Clearly the actual problem is insufficient excel mastery.
It's called building real tools that can export excel.
Excel is fine for warehousing, but it's not super easy to navigate without tons of way too complex macros and you can't have multiple edit sessions on one file.
I'd just use like a Postgres instance with something like Metabase for active tracking of part status with some basic CRUD scripts set up to buttons on dashboards for each car section or something.
Maybe a Wekan or something for active tracking of part production and general activity stuff.
I'm of the mind that if the thing you're doing is too large or complicated to use Excel, then it doesn't need doing.
Too many parts and systems in your car for excel to be navigable? Car needs fewer parts and systems.
Too many guys in your military to fit on an excel sheet? Your military needs to be smaller.
Excel has a limit of 1,048,576 rows while the army has "1,073,200 total uniformed personnel" according to Wikipedia, time to start decimating.
I'm sure you can just consolidate all the people called Mike into a single guy with the "Duplicate Entry" function.
this is why there were centurions
Yet you comment here.
Do you mean to tell me there's a way to post here other than using an excel script?
Nvim is always an option
What to you mean, excel is a database.
-Public Health England in 2020
Williams was the worst team on the grid for quite a few years. They're still not very good, but they have at least one very good driver and James Vowles, who was the Chief Strategist at Mercedes, just took over the Team Principal role last season.
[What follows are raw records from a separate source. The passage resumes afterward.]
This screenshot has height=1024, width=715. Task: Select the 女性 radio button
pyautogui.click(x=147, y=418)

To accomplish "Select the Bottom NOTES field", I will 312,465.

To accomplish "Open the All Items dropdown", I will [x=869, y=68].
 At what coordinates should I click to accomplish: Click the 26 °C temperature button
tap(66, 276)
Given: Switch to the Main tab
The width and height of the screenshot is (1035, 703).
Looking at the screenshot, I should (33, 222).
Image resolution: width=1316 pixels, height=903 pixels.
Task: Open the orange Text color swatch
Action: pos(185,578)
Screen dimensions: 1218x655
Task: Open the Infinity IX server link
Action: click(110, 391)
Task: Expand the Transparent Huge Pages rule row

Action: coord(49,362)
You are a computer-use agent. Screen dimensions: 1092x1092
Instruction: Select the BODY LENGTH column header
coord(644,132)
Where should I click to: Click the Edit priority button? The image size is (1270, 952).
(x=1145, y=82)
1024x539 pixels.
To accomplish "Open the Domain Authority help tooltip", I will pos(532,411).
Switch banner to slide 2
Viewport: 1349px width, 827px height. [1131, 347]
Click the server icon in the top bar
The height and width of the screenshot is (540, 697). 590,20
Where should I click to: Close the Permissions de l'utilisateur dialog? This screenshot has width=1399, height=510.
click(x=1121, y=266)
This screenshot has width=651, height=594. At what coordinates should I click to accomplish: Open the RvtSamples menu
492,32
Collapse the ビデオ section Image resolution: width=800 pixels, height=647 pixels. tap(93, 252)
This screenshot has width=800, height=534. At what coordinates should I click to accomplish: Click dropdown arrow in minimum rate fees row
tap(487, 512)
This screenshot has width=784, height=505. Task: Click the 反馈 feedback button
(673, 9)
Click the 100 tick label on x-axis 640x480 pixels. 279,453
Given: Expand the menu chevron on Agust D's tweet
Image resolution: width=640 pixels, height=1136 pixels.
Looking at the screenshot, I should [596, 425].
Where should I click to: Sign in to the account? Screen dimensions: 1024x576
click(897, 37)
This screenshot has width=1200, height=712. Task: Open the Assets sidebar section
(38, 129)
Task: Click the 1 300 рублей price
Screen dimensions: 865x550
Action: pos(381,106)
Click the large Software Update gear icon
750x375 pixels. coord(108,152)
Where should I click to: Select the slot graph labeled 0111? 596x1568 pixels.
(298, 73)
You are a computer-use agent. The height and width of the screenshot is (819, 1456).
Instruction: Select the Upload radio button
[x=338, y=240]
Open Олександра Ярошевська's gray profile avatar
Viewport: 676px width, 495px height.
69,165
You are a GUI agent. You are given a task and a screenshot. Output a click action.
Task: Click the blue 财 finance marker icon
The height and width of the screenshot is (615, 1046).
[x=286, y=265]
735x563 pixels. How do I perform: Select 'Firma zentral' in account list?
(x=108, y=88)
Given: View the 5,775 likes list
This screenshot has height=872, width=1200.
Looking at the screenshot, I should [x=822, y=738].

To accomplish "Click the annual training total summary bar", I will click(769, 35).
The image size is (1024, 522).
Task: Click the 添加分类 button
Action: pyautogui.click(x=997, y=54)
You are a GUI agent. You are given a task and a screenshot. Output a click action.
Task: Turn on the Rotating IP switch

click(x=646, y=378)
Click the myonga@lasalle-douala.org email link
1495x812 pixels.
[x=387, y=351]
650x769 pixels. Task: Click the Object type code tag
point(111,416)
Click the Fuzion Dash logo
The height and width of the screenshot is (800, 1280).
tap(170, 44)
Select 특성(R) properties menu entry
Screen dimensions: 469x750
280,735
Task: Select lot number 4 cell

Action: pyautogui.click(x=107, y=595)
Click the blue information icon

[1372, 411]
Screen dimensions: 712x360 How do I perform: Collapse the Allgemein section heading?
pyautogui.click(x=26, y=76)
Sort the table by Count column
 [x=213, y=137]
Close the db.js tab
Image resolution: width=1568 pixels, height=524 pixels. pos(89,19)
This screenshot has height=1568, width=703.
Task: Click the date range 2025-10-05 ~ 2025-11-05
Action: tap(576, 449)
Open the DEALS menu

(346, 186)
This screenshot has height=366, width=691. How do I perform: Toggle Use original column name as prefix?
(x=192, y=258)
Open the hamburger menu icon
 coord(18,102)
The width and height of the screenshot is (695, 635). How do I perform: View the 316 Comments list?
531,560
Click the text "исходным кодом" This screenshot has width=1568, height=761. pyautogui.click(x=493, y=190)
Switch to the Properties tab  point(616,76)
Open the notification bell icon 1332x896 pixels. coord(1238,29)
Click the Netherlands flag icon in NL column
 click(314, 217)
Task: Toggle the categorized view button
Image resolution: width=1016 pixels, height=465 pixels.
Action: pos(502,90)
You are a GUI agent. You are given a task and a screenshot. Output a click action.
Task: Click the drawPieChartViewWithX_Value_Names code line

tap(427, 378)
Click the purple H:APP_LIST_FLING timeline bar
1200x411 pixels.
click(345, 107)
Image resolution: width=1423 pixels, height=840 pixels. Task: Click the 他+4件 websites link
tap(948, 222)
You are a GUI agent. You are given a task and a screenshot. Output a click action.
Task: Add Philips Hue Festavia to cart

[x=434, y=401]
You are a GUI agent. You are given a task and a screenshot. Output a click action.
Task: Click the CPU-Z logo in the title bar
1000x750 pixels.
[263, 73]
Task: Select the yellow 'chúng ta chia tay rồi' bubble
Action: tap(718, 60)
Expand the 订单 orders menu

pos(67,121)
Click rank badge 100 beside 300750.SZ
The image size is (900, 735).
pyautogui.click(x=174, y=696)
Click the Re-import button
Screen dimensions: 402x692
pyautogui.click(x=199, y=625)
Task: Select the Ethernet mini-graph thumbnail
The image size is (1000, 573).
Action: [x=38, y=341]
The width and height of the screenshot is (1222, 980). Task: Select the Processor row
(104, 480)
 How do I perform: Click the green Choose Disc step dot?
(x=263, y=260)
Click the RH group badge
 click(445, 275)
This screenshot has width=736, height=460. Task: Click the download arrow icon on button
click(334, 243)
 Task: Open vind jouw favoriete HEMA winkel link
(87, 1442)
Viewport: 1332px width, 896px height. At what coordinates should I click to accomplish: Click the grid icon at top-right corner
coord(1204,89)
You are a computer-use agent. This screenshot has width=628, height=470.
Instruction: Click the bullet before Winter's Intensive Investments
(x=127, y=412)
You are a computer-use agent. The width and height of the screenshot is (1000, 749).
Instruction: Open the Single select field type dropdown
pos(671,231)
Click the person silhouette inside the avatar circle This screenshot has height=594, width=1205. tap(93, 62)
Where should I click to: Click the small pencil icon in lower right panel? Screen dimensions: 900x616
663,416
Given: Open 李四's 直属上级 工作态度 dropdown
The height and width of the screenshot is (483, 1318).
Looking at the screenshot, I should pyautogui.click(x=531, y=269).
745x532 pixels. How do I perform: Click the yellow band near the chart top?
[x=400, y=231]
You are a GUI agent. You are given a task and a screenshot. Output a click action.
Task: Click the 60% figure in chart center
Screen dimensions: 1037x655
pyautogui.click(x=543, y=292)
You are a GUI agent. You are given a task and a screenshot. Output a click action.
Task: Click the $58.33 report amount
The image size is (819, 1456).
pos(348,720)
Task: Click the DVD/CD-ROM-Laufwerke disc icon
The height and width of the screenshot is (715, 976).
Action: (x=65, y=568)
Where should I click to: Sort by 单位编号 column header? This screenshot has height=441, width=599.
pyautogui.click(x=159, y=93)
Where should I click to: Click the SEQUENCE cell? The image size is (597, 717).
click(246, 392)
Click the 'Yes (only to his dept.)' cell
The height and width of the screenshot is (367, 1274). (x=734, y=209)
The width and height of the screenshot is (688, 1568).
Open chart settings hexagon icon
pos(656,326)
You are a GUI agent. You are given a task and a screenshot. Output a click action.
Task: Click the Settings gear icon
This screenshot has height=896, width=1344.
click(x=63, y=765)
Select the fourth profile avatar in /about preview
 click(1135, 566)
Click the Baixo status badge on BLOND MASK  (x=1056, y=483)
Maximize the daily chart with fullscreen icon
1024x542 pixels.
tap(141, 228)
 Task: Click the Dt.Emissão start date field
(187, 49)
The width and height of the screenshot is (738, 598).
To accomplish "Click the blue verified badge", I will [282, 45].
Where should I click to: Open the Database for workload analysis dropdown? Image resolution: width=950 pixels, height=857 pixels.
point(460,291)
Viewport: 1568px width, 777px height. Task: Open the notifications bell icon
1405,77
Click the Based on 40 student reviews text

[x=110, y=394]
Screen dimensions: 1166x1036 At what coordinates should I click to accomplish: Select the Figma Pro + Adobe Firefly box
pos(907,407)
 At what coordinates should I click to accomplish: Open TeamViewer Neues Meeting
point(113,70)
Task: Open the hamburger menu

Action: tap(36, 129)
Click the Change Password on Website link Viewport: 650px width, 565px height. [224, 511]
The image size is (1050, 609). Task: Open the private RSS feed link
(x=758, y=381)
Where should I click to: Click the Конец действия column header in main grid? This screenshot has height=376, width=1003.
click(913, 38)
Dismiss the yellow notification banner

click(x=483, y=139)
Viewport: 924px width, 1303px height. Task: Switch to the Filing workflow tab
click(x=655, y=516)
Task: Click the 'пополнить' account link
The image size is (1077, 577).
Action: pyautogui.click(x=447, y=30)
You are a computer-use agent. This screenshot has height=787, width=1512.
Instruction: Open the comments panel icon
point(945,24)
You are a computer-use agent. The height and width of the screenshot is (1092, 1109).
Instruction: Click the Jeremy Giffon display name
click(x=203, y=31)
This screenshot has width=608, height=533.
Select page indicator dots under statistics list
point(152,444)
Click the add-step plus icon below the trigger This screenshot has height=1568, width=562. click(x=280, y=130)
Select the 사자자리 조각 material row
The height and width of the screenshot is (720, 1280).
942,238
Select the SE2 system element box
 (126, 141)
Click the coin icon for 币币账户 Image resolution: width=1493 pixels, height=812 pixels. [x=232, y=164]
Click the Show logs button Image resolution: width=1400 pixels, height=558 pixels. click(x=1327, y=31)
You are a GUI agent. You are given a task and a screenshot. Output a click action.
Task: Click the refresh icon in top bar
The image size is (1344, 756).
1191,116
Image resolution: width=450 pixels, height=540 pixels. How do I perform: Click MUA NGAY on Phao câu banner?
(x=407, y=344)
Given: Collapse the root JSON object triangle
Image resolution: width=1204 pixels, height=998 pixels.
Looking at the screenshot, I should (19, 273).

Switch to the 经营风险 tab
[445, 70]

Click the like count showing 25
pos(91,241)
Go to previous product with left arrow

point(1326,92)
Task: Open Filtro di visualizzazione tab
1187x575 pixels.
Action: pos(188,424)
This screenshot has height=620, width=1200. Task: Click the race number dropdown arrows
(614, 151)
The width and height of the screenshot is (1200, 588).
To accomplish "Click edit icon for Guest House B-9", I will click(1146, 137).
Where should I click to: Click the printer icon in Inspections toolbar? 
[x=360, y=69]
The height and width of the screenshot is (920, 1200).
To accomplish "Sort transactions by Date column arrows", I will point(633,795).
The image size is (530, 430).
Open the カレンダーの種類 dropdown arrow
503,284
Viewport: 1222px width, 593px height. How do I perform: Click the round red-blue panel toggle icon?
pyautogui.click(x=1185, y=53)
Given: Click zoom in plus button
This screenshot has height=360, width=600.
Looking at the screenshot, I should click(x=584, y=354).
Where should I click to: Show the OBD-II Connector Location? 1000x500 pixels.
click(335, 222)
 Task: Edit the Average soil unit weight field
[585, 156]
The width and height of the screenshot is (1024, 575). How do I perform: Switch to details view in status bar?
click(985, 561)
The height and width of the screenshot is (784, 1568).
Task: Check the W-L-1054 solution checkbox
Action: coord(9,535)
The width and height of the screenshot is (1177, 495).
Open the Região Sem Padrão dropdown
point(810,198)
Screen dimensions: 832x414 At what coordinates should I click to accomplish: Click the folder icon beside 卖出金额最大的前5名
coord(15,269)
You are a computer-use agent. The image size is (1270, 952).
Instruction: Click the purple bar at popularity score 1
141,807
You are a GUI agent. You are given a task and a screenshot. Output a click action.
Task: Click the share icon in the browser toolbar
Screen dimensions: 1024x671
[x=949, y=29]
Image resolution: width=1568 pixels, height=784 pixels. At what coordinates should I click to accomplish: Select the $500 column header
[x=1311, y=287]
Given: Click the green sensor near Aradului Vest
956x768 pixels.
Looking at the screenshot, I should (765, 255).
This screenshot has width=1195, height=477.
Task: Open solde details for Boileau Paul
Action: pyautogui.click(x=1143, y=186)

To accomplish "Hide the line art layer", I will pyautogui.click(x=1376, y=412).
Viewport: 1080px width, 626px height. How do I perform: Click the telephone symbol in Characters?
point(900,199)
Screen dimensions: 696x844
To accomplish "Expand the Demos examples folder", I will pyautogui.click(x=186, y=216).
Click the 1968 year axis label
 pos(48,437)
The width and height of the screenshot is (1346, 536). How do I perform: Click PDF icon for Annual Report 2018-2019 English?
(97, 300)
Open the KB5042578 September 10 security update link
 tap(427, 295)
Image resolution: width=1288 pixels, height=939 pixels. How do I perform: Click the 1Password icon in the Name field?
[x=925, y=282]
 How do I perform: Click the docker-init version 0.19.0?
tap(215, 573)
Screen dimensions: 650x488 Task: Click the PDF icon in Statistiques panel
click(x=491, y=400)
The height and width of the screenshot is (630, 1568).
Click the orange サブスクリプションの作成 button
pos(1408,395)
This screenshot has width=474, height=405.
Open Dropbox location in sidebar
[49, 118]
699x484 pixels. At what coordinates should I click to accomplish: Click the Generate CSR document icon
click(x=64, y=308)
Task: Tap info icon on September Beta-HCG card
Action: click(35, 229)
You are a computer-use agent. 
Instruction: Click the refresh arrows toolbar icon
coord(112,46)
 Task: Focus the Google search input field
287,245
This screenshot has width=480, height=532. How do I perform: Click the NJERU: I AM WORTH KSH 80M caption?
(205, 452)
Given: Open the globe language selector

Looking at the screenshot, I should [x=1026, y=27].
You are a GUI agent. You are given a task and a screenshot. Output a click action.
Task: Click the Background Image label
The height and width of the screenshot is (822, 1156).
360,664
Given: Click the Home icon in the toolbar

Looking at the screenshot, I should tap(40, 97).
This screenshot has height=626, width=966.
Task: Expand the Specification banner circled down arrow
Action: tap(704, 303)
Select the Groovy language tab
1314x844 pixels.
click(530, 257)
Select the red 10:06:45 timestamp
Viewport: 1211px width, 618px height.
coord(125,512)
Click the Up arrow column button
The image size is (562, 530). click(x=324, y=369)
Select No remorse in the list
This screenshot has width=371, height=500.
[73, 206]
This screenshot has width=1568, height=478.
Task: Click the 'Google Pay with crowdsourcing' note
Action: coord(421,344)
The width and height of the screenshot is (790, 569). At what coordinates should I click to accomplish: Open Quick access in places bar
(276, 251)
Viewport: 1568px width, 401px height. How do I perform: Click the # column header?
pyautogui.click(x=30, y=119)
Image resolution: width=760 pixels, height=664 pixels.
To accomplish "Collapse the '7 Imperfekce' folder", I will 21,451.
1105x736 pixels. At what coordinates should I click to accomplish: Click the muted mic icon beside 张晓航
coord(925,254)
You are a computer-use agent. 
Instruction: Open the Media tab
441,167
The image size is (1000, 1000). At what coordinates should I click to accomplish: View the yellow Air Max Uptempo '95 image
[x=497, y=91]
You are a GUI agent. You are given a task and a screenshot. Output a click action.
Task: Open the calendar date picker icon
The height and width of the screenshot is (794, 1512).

He's done a lot to right the ship, and I imagine that fixing things like this were a pretty crucial part of it.
Counterpoint: he decided Logan Sargeant deserved another season.
Only guess there is that maybe he thought an American driver would lead to American sponsors?
Williams has existed for like 50 years, I guarantee it's done this way because some old guy used to do it this way and just handed the Excel sheet down to the next person.